Running Open Source LLMs Locally with GPT-OSS + Ollama

I was looking for a way to run LLMs locally because GPT API costs were getting expensive, and I found Ollama. Here's my experience setting it up and using it. Simply put, it's a super-large AI that can understand and respond to natural language as if we're having a conversation.

I'd like to introduce GPT-OSS, an open source LLM released by OpenAI, and Ollama, an app that makes it very easy to run.

default alt text

1. What is Ollama?

Ollama is an application that lets you run open source LLMs with just a few button clicks on Mac, Windows, and Linux. Previously, running an LLM directly required tedious installation processes and complex command inputs, but Ollama makes it as easy as installing an app.

👉 Download Ollama

2. What is GPT-OSS?

GPT-OSS is an open source large language model released by OpenAI. There are two main versions:

gpt-oss-120b → A very large model with 117 billion parameters
gpt-oss-20b → A relatively lightweight model with 21 billion parameters

What does "Parameter" mean? 👉 Simply put, it's like the number of brain cells the AI has learned with. The more there are, the smarter it is, but it also requires more resources (memory/GPU) to run.

These models use MoE (Mixture of Experts) architecture. This saves resources by only calling the needed experts, and uses a technology called MXFP4 for speed and efficiency optimization.

The large model can run with just 1 H100 GPU
The small model only needs 16GB of memory, so it's possible on regular PCs or personal servers

It's also distributed under the Apache 2.0 license, so you can use it freely.

3. Running GPT-OSS with Ollama

The method is simpler than you'd think.

Install Ollama
After running, select model → gpt-oss:20b
Start chatting by typing messages

The first time takes about 20 minutes to download the model, but after that you can use it right away.

My test environment was a Macbook Air M2 (24GB memory), and it took about 40 seconds to get a response. If you want faster speeds, you'll need a high-performance GPU, or you might want to use commercial LLM services in parallel.

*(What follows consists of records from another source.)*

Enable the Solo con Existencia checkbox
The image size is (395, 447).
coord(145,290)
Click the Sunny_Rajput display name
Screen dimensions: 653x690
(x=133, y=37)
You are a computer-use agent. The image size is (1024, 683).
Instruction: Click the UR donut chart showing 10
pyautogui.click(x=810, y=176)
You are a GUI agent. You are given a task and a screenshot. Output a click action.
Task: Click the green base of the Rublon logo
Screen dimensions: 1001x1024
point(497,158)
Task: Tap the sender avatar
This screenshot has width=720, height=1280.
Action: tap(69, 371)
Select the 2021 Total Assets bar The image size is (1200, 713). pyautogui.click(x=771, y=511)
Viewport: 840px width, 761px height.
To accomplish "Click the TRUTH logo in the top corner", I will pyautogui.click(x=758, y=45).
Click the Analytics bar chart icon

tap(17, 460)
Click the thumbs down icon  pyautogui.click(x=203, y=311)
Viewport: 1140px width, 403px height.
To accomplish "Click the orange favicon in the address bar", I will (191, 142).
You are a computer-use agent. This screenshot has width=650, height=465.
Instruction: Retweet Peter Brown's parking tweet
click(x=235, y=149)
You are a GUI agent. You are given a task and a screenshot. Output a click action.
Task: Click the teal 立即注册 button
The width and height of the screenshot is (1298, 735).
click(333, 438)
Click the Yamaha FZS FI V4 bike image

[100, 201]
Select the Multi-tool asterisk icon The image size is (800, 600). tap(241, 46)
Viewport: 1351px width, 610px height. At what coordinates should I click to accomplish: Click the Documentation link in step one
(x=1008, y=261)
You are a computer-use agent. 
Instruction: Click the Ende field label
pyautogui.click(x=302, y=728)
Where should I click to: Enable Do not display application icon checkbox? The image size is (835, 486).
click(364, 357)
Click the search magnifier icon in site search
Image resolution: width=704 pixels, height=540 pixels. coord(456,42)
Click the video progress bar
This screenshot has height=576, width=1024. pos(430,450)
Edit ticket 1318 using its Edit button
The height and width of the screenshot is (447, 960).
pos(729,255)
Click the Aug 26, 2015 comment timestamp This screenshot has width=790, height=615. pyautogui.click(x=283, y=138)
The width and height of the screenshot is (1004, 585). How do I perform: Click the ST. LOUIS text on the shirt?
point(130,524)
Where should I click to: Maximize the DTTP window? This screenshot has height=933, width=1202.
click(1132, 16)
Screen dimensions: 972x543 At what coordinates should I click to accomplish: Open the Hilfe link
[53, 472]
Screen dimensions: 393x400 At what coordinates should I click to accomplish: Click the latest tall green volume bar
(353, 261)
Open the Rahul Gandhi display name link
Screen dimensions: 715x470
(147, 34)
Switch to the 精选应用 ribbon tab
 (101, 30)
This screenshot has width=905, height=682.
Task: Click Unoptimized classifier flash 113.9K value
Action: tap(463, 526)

4. Pros and Cons of Open Source LLMs

✅ Pros

No usage-based billing (pay-per-use) → Cost savings
Can do additional training and tuning as you want
Runs in local environment → Lower risk of personal data leakage
Active community → Continuous improvement and optimization

⚠️ Cons

Requires some level of technical knowledge for installation and setup
Need high-performance GPU for fast speeds
Performance may be lacking compared to commercial LLMs in some situations

In other words, it's important to choose between commercial LLMs and open source LLMs appropriately based on your purpose and environment.

5. Open Source LLMs in Emergency Situations

Here's the most important point!

In situations where the internet is cut off—for example, natural disasters, war zones, remote exploration—even online searches are impossible. In such cases, locally-runnable open source LLMs can be a substitute for Google search.

Medical emergencies
Emergency evacuation guidelines during disasters
Technical problem-solving in communication-impossible locations

All become AI assistants that can help immediately without the internet.

Conclusion

The combination of GPT-OSS and Ollama is not just a technical toy, but an open source innovation that can be directly connected to real life and survival. We are now entering an era of freely running AI in our own hands, beyond the age of using AI only as a 'subscription service'.